From: Herve Codina <herve.codina@bootlin.com>
To: Saravana Kannan <saravanak@google.com>
Cc: "Nuno Sá" <noname.nuno@gmail.com>,
"Greg Kroah-Hartman" <gregkh@linuxfoundation.org>,
"Rafael J. Wysocki" <rafael@kernel.org>,
"Rob Herring" <robh+dt@kernel.org>,
"Frank Rowand" <frowand.list@gmail.com>,
"Lizhi Hou" <lizhi.hou@amd.com>, "Max Zhen" <max.zhen@amd.com>,
"Sonal Santan" <sonal.santan@amd.com>,
"Stefano Stabellini" <stefano.stabellini@xilinx.com>,
"Jonathan Cameron" <Jonathan.Cameron@huawei.com>,
linux-kernel@vger.kernel.org, devicetree@vger.kernel.org,
"Allan Nielsen" <allan.nielsen@microchip.com>,
"Horatiu Vultur" <horatiu.vultur@microchip.com>,
"Steen Hegelund" <steen.hegelund@microchip.com>,
"Thomas Petazzoni" <thomas.petazzoni@bootlin.com>,
"Android Kernel Team" <kernel-team@android.com>
Subject: Re: [PATCH 1/2] driver core: Introduce device_link_wait_removal()
Date: Fri, 23 Feb 2024 09:46:28 +0100 [thread overview]
Message-ID: <20240223094628.340ad536@bootlin.com> (raw)
In-Reply-To: <CAGETcx9h4=k9XW+jZCw9zcVZruNZLPDQDt_sNZYXc05eQ2_uWQ@mail.gmail.com>
Hi,
On Thu, 22 Feb 2024 17:08:28 -0800
Saravana Kannan <saravanak@google.com> wrote:
> On Tue, Feb 20, 2024 at 10:56 PM Nuno Sá <noname.nuno@gmail.com> wrote:
> >
> > On Tue, 2024-02-20 at 16:31 -0800, Saravana Kannan wrote:
> > > On Thu, Nov 30, 2023 at 9:41 AM Herve Codina <herve.codina@bootlin.com> wrote:
> > > >
> > > > The commit 80dd33cf72d1 ("drivers: base: Fix device link removal")

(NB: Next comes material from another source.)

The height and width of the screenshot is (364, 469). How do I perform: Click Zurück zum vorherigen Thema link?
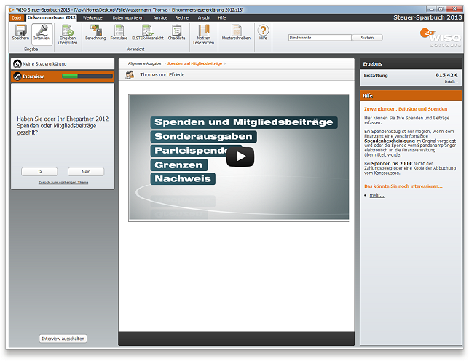coord(63,182)
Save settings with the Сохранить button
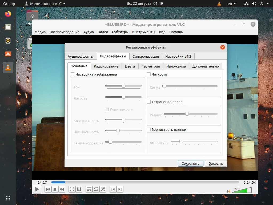The width and height of the screenshot is (273, 205). pyautogui.click(x=190, y=163)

> > > > introduces a workqueue to release the consumer and supplier devices used
> > > > in the devlink.
> > > > In the job queued, devices are release and in turn, when all the
> > > > references to these devices are dropped, the release function of the
> > > > device itself is called.
> > > >
> > > > Nothing is present to provide some synchronisation with this workqueue
> > > > in order to ensure that all ongoing releasing operations are done and
> > > > so, some other operations can be started safely.
> > > >
> > > > For instance, in the following sequence:
> > > > 1) of_platform_depopulate()
> > > > 2) of_overlay_remove()
> > > >
> > > > During the step 1, devices are released and related devlinks are removed
> > > > (jobs pushed in the workqueue).
> > > > During the step 2, OF nodes are destroyed but, without any
> > > > synchronisation with devlink removal jobs, of_overlay_remove() can raise
> > > > warnings related to missing of_node_put():
> > > > ERROR: memory leak, expected refcount 1 instead of 2
> > > >
> > > > Indeed, the missing of_node_put() call is going to be done, too late,
> > > > from the workqueue job execution.
> > > >
> > > > Introduce device_link_wait_removal() to offer a way to synchronize
> > > > operations waiting for the end of devlink removals (i.e. end of
> > > > workqueue jobs).
> > > > Also, as a flushing operation is done on the workqueue, the workqueue
> > > > used is moved from a system-wide workqueue to a local one.
> > >
> > > Thanks for the bug report and fix. Sorry again about the delay in
> > > reviewing the changes.
> > >
> > > Please add Fixes tag for 80dd33cf72d1.
> > >
> > > > Signed-off-by: Herve Codina <herve.codina@bootlin.com>
> > > > ---
> > > > drivers/base/core.c | 26 +++++++++++++++++++++++---
> > > > include/linux/device.h | 1 +
> > > > 2 files changed, 24 insertions(+), 3 deletions(-)
> > > >
> > > > diff --git a/drivers/base/core.c b/drivers/base/core.c
> > > > index ac026187ac6a..2e102a77758c 100644
> > > > --- a/drivers/base/core.c
> > > > +++ b/drivers/base/core.c
> > > > @@ -44,6 +44,7 @@ static bool fw_devlink_is_permissive(void);
> > > > static void __fw_devlink_link_to_consumers(struct device *dev);
> > > > static bool fw_devlink_drv_reg_done;
> > > > static bool fw_devlink_best_effort;
> > > > +static struct workqueue_struct *fw_devlink_wq;
> > > >
> > > > /**
> > > > * __fwnode_link_add - Create a link between two fwnode_handles.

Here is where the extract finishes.